*WHAT YOU ARE ASKED TO DO*
Every line in the entries where "heart" is found should be copied.

Dataset entries:
────
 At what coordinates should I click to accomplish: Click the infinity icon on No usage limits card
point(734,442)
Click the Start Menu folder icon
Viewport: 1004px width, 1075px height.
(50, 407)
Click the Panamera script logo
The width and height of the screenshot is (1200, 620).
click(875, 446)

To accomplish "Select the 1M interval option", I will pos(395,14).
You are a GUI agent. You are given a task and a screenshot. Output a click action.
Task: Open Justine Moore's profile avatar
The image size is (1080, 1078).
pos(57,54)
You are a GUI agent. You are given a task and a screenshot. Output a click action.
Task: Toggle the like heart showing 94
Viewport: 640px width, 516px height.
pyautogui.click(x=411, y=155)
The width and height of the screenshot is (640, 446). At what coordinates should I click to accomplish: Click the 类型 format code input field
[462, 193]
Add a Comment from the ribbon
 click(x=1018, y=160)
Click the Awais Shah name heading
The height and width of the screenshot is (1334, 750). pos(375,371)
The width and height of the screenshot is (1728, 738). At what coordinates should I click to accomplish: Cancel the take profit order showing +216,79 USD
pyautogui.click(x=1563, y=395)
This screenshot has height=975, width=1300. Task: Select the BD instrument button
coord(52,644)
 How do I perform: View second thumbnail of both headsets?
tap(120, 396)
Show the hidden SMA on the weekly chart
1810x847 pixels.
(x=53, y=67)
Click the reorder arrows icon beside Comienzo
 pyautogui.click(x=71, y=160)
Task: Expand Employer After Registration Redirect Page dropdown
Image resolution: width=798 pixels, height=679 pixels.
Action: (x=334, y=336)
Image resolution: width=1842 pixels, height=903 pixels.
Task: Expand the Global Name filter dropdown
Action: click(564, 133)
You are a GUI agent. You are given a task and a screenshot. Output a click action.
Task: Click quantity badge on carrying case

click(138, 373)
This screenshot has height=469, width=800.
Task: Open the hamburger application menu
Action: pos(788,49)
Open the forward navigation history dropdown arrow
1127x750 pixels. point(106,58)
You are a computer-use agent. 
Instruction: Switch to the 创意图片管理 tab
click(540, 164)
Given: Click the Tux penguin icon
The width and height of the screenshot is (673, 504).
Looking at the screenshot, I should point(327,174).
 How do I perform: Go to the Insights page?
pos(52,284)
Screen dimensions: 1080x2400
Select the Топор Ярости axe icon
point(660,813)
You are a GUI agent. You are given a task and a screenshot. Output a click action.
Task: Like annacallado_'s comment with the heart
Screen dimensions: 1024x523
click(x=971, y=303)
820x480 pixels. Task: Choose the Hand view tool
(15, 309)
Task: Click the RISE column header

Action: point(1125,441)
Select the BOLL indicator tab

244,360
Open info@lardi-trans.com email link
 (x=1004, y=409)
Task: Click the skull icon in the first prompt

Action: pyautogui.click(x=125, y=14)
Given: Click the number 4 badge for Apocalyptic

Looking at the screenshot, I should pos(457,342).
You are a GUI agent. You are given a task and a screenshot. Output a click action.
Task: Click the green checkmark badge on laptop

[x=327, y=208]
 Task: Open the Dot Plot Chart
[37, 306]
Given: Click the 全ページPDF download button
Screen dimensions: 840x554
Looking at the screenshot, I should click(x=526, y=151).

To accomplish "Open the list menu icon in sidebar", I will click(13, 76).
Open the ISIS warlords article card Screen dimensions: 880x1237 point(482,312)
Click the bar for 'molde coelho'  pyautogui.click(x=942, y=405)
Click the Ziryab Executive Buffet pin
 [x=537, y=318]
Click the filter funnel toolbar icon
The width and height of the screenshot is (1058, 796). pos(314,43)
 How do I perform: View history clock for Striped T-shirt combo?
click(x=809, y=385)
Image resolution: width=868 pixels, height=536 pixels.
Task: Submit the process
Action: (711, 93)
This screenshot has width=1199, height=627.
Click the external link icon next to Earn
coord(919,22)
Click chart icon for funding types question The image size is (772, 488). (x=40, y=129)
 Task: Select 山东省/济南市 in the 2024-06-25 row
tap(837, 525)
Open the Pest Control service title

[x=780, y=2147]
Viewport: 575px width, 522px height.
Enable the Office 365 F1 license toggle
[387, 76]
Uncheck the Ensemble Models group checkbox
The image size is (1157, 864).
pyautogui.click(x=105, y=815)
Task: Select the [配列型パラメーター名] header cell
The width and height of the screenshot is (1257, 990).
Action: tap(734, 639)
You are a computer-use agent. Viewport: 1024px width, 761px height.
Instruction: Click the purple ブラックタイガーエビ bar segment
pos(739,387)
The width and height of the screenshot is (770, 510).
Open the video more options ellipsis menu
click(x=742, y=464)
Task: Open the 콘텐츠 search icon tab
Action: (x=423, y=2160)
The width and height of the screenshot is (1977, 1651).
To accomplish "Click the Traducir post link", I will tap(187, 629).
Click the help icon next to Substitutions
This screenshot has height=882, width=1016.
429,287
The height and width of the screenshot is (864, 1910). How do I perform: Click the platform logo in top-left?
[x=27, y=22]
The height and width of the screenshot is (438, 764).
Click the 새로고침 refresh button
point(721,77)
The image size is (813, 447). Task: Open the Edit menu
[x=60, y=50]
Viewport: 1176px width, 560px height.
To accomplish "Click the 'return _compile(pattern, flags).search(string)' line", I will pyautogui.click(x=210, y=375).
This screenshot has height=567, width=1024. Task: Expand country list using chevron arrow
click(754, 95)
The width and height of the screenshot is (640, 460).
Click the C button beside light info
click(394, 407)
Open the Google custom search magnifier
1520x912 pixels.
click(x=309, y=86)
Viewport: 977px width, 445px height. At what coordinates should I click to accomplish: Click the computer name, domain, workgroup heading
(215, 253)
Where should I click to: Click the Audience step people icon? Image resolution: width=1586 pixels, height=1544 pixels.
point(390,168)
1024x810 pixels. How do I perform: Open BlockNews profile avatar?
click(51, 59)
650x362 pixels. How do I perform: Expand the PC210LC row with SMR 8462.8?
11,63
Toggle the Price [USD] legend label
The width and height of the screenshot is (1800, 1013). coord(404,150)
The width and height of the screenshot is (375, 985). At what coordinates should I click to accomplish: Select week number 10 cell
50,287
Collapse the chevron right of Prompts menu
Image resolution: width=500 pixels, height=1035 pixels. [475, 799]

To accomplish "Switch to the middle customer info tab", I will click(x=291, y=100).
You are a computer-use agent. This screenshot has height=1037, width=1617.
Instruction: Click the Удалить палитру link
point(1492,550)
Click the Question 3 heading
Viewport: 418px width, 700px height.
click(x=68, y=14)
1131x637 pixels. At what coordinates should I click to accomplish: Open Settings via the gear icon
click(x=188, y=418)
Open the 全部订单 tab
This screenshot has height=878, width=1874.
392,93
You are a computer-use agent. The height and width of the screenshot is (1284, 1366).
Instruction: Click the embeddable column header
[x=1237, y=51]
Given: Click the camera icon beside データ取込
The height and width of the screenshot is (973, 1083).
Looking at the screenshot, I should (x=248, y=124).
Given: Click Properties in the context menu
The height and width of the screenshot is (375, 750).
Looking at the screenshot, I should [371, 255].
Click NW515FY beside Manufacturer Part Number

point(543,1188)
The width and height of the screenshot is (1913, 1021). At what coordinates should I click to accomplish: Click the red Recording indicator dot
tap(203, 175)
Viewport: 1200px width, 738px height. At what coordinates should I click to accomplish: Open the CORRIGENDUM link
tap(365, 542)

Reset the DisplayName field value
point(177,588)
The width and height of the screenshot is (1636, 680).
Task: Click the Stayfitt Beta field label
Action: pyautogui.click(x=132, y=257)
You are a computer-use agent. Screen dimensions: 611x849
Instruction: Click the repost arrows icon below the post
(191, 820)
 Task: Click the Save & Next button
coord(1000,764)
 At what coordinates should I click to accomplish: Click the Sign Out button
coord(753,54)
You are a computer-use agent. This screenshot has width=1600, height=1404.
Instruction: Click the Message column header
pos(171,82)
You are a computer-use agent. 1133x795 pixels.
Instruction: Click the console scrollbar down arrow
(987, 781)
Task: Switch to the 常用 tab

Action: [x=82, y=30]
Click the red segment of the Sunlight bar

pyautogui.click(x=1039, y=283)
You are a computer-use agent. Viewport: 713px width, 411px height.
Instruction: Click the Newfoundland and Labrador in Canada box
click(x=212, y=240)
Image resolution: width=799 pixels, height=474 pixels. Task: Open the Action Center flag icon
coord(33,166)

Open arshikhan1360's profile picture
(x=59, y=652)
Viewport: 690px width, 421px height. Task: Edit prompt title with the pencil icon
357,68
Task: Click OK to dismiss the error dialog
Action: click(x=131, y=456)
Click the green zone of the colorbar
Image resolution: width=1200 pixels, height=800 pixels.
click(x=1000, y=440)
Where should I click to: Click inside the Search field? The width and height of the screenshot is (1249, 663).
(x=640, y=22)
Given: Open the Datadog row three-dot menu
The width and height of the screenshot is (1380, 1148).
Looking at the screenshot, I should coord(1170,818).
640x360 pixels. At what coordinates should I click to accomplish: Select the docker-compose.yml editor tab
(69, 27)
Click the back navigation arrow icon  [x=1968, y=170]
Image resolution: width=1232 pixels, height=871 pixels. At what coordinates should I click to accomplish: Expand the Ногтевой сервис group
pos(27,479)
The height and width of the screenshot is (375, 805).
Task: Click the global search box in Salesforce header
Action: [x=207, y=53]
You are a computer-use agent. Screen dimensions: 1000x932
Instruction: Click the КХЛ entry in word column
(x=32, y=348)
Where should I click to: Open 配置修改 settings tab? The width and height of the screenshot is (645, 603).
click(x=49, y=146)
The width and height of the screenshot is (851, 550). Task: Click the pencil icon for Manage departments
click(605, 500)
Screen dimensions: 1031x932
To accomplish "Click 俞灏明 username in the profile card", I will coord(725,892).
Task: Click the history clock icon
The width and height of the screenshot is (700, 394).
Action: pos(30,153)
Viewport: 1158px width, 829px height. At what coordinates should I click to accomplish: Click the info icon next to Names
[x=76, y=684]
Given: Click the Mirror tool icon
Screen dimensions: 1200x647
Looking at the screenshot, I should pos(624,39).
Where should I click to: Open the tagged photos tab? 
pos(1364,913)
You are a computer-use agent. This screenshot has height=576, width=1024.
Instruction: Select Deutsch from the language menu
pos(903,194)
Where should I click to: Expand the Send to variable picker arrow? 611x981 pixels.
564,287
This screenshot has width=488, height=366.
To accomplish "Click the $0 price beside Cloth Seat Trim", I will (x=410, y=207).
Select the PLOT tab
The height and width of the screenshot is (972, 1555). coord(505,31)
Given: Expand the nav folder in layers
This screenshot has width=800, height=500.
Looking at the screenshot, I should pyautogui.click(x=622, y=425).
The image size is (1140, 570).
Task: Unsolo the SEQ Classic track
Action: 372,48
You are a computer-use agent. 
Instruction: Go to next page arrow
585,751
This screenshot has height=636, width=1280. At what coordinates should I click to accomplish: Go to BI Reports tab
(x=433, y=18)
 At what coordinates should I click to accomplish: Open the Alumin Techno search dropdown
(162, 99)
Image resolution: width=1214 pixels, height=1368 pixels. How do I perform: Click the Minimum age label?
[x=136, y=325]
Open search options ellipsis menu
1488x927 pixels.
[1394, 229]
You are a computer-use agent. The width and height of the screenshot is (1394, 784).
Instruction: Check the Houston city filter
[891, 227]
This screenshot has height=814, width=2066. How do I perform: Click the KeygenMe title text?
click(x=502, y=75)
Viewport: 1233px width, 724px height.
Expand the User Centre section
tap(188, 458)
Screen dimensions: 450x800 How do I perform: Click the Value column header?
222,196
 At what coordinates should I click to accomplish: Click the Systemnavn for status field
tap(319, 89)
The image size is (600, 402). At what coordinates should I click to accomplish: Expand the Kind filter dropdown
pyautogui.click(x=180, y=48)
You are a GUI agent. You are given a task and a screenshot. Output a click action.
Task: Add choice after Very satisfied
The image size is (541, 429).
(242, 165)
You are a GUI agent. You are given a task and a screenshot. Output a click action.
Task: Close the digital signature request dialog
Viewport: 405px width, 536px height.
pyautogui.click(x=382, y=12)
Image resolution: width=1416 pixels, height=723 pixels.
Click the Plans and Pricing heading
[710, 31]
────
*THE COMPLETED TASK*
Task: Toggle the like heart showing 94
Task: Like annacallado_'s comment with the heart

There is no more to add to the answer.